Here's some sample data.
11112

Is there a good way of doing this? Any help would be appreciated.

sassora
01-19-2014, 06:10 AM
The output would output, for example, the 2-choice combinations (a1 * a2) and the count of individuals. It would do similarly for 3 and 4 choice combinations, say (a1 * a2 * a4) and (a1 * a6 * a35 * a70).

Is the example clear enough to follow?

Thanks - any ideas?

D_Marcel
01-19-2014, 07:35 PM
Hi!


Please, tell me if my understanding is right.
When you say multiplicate the combinations, you want to know the max number of possibilities? For example, people can choose 8 from a universe of 100, right? But if only two values are choosen, it means that:


100 * 99 = 9900 possibilites (Considering that the possible values cannot repeat)
And then, count the number of individuals that choose, for example, 34 and 68? So, you can know how many combinations were made from that universe
In others words, for example: I have 3000 combinations from a universe of 9900, 30,30%. And also know all the values choosen in each of these 3000 combinations.


Douglas Marcel

sassora
01-20-2014, 12:45 AM
Choices data shows the combinations chosen (up to 8 choice per row) with a count next to them. Not all combinations are included but that's just because nobody chose them.

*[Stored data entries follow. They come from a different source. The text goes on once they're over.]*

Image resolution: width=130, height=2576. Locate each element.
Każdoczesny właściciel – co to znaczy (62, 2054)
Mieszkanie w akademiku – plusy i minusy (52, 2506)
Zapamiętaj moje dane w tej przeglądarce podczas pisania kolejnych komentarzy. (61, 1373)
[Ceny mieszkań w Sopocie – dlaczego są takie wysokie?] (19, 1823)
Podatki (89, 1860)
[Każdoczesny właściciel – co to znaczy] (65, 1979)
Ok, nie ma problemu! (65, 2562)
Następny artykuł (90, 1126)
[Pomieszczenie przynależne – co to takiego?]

I want a summary table so that I can understand the information better. Currently there's about 20,000 combination lines many with only a few people for each. I want to know the most popular two choices made, 3 choices made and so on.
For a summary table, possible values cannot repeat and also order doesn't matter. So the maximum number of 2-choices is 100*99/2 = 4,500 but many of these may have a count of 0 and so can be excluded.

So if in the summary table shows a2 * a3 people would be counted from e.g.
a2 * a3 * a4
a2 * a3
a1 * a2 * a3 * a88

since they all have a2 * a3 in. The count for a2 * a3 would be the sum of counts for combinations with a2 and a3 in.


The summary table would have a count of people for the 1-choice, 2-choices, 3-choices etc (combinations where the counts are 0 don't need to be shown). For example,

a1
a2
a3
...
a100

a1 * a2
a1 * a3
...
a99 * a100

a1 * a2 * a3
...

Is this any clearer? :)

sassora
01-20-2014, 12:27 PM
I'm surprised there's not a standard solution or otherwise for this kind of problem.

D_Marcel
01-20-2014, 04:57 PM
Hi sassora, thanks for the explanations, I understood your need, but it's quite complex!
I tested here (although that you probably done the same) the formula COUNTIFS, and don't work for this purpose.

In this case, VBA it's the only choice, I guess, but will be a insane challenge because before count the combinations, we need to map those combinations, but how?
I guess we can use an array. Using a loop structure that will read each of the 20.000 rows, we can insert the combinations into an array and load them in the summary table. Each time a row is read, the code will check in the summary table if that combination is already there. The combinations in the summary table would be increased with counters inside this loop.

What you think about this idea? I can't think in a workaround.

Douglas Marcel

sassora
01-21-2014, 12:48 AM
My workaround so far (for 2-choices) has been to list all the choices as column headings and put "yes" or "no" according to whether they are included. Then use VBA and sumifs to create a 100*100 table with "COUNTS" (they are sums!) only in the upper diagonal. From here I was able to use vba to return a list of the most of popular choices in a manageable way. For 3-choices, I was thinking of having a list of 2-choices as rows and 1-choice and columns and repeat the process above.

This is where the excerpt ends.